- Born: 11 February 1933 (age 93) Voss Municipality, Hordaland, Norway
- Spouse: Wenche Barth Eide
- Scientific career
- Fields: Law & Social Science
- Workplaces: University of Oslo

Director of Peace Research Institute Oslo
- In office 1970, 1980 – 1981
- Preceded by: Johan Galtung
- Succeeded by: Helge Hveem

= Asbjørn Eide =

Norwegian human rights scholar

Asbjørn Eide (born 11 February 1933) is a Norwegian human rights scholar with a base in Law and Social Science Research. Eide is one of Norway's foremost experts on human rights. As a researcher and specialist, he has been particularly concerned with Indigenous and minority issues, and he has held important assignments in these fields in Norway and the United Nations system.

== Career ==
Eide was the founding Director of the Norwegian Center for Human Rights at the University of Oslo, having first started (with Torkel Opsahl) the Human Rights Project at the Peace Research Institute Oslo which became the Norwegian Institute of Human Rights. From 1971 to 1975, Secretary-General of the International Peace Research Association.

In 1981 Eide was elected member of the UN Sub-Commission on the Promotion and Protection of Human Rights (UN Sub-Commission on Human Rights, 1981—2003). He was subsequently re-elected several times as the only Nordic member, and was responsible for developing several of its studies. As a member of the Sub-Commission Eide was one of the advocates for the establishment of the Working Group on Indigenous Populations, and became its first chairman from 1982 to 1983. This was the first official international forum where the Indigenous peoples' representatives could present their requests and demands. The work has been of great importance for further developing international law on Indigenous peoples.

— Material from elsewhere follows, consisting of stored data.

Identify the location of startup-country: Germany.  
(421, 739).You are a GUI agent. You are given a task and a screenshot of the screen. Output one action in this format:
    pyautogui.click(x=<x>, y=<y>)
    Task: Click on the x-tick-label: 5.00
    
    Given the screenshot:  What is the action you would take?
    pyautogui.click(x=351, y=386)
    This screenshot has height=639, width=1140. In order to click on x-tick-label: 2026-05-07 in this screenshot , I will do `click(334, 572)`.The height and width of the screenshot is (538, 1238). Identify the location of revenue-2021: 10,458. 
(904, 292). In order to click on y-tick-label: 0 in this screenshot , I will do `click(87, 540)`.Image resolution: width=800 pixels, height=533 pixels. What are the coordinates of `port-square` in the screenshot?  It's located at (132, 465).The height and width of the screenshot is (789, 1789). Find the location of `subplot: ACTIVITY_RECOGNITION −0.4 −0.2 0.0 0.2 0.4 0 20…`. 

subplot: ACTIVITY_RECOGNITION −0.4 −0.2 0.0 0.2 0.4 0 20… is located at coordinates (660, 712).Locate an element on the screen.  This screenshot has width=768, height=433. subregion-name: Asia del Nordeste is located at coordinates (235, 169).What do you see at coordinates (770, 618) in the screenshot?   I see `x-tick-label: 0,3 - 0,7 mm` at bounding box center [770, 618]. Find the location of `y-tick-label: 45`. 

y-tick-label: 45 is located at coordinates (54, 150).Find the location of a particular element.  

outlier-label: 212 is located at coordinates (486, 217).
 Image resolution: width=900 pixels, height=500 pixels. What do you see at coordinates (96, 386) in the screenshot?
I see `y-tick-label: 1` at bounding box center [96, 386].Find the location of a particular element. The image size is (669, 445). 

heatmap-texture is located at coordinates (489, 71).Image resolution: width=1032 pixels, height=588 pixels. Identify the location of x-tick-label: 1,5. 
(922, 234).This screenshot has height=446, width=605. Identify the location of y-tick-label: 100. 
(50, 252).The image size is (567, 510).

After the end of the Cold War and the dissolution of the Soviet Union, there was an outbreak of many serious ethnic conflicts. Eide prepared a study for the Commission on "peaceful and constructive ways" to address minority situations. This study led the UN to initiate a new working group to protect minorities, and Eide was chair of this UN Working Group on the Rights of Minorities (1995—2004). Eide has also published a large number of articles and books, alone or together with Nordic and international colleagues in the fields of peace research and international human rights. He has been in the forefront of supporting open access in international law through his publications and as Principal Scientific Adviser to the Torkel Opsahl Academic EPublisher.

==Personal life==
He was married on October 10, 1959, to Professor of nutritional physiology Wenche Barth Eide (b. 1935), and the father of former Norwegian Minister of Defence (2011–12) and Minister of Foreign Affairs (2012–13, 2023-) Espen Barth Eide.

== Honors ==
- 2010: Order of St. Olav awarded for his work on Human rights

== Publications (in selection) ==
- 1978: Fattig, ufri og mishandlet. Om det internasjonale menneskerettighetsvernet
- 1979: The World Military Order (with Mary Kaldor)
- 1980: Problems of Contemporary Militarism (with M. Thee)
- 1984: Food as a Human Right
- 1992: The Universal Declaration of Human Rights: A Commentary
- 1992: Human Rights in Perspective. A Global Assessment (with Bernt Hagtvet eds.)
- 1995: Peaceful and Constructive Resolution of Situations Involving Minorities
- 1999: The Universal Declaration of Human Rights. A Common Standard of Achievement (with Gudmundur Alfredsson eds.)